It happened today - April 4, 2016

On this date in history Moscow wasn’t founded. A distinction April 4 1147 shares with a great many other historical dates, to be sure. But this one’s a bit different.

It’s different because April 4 1147 is the first historical reference to Moscow, as a minor town on the western edge of the Vladimir-Suzdal Principality. Vladimir was the local big player in those days, and Moscow gets noted because of a meeting there between Yuri Dolgorukiy, son of the Grand Prince of Kiev and then in charge of Vladimir-Suzdal, and Sviatoslav Olgovich, a local potentate with a mixed record who was at that point apparently Prince of Belgorod Kievsky, whatever that was.

Apparently Dolgurukiy liked the place enough to give it a timber fence and moat in 1156. And the invading Mongol Batu Khan hated it enough to burn it down and massacre its inhabitants. So the Moscow that later appeared was, as sadly with so much of the area, deformed by the Tartar yoke in ways that were tragic for its inhabitants and the world.

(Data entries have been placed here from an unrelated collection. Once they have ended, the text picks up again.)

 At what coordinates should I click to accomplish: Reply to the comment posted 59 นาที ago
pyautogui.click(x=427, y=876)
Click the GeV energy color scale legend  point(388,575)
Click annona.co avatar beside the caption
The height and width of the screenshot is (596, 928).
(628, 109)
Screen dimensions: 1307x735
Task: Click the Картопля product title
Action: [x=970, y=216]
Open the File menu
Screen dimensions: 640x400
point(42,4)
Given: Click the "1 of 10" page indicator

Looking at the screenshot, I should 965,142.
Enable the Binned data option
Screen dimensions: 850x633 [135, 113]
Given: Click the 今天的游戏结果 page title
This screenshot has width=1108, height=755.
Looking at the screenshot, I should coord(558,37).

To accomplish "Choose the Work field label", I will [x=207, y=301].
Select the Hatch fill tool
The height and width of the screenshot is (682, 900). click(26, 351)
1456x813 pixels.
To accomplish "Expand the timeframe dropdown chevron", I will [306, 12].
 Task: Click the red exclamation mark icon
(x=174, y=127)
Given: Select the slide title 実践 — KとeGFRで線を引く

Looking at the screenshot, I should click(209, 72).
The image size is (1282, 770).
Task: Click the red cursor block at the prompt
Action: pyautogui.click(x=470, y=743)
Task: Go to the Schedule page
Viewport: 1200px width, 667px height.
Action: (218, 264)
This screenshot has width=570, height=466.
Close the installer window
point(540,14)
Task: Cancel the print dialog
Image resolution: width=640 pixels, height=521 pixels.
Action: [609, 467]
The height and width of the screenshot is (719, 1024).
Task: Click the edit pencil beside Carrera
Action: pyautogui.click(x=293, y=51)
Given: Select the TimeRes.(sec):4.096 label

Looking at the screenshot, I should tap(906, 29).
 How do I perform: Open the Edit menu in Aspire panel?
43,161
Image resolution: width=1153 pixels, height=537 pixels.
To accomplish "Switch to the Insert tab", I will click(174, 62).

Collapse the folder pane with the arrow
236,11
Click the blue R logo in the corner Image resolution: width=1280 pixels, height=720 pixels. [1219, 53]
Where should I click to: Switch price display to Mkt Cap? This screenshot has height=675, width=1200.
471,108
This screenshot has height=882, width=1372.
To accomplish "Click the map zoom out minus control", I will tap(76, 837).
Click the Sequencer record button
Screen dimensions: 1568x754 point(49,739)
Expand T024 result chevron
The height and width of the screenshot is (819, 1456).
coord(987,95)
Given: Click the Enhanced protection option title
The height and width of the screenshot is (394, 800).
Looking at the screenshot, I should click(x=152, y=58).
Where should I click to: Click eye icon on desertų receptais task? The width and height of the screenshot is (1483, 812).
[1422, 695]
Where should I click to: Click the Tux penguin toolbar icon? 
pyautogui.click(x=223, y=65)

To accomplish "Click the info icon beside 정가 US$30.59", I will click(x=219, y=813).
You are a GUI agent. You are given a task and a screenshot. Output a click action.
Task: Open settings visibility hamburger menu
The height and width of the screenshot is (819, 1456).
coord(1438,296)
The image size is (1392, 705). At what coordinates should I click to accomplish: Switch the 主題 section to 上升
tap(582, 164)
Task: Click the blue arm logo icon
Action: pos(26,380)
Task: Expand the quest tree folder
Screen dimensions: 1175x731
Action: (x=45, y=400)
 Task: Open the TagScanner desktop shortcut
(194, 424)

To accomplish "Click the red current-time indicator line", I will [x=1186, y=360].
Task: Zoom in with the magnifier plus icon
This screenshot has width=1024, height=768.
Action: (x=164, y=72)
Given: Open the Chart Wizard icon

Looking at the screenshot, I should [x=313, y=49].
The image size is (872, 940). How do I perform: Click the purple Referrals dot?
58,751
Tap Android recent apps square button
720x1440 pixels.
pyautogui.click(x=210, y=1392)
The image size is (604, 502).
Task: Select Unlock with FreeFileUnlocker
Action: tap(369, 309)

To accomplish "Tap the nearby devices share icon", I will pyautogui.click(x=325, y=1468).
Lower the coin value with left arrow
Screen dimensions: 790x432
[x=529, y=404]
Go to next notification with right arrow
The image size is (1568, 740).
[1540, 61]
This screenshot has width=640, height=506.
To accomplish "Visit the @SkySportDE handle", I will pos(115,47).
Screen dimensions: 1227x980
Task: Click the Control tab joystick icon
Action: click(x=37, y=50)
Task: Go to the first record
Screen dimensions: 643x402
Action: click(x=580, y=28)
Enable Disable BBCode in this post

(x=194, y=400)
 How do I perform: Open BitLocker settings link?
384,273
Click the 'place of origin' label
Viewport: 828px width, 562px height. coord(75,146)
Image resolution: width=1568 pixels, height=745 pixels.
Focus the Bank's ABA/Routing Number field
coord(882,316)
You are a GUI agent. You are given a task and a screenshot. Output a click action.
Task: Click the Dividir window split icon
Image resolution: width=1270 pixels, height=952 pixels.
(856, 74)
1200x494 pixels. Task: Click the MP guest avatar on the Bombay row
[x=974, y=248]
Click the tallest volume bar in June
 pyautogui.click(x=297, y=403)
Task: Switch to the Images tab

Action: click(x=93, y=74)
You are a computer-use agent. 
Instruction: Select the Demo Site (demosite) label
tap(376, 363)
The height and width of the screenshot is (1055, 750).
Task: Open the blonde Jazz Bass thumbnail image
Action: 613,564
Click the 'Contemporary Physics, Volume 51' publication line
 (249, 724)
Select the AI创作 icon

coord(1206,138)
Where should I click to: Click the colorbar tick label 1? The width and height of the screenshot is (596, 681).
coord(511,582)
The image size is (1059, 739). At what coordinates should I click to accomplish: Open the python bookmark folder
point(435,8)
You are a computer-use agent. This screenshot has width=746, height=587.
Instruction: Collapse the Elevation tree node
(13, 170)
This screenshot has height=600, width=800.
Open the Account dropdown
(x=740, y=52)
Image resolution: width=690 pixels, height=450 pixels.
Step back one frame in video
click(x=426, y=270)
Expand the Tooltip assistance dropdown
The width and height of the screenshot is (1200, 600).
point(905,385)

The site of Moscow or the fort “na Moskvě”, on the Moscow River as it was known when Alexander Nevskii’s youngest son Daniel was given it as some sort of feeble consolation prize in the 1260s, had of course been occupied periodically from at least Neolithic times, as any place suitable for a village or city tends to be. But the Mongol conquest draws a sharp line between what might have happened there and what actually did.

April 4 1147 would be a much happier date without the Mongols. And that quality, too, it shares with a great many other historical dates including very recent ones.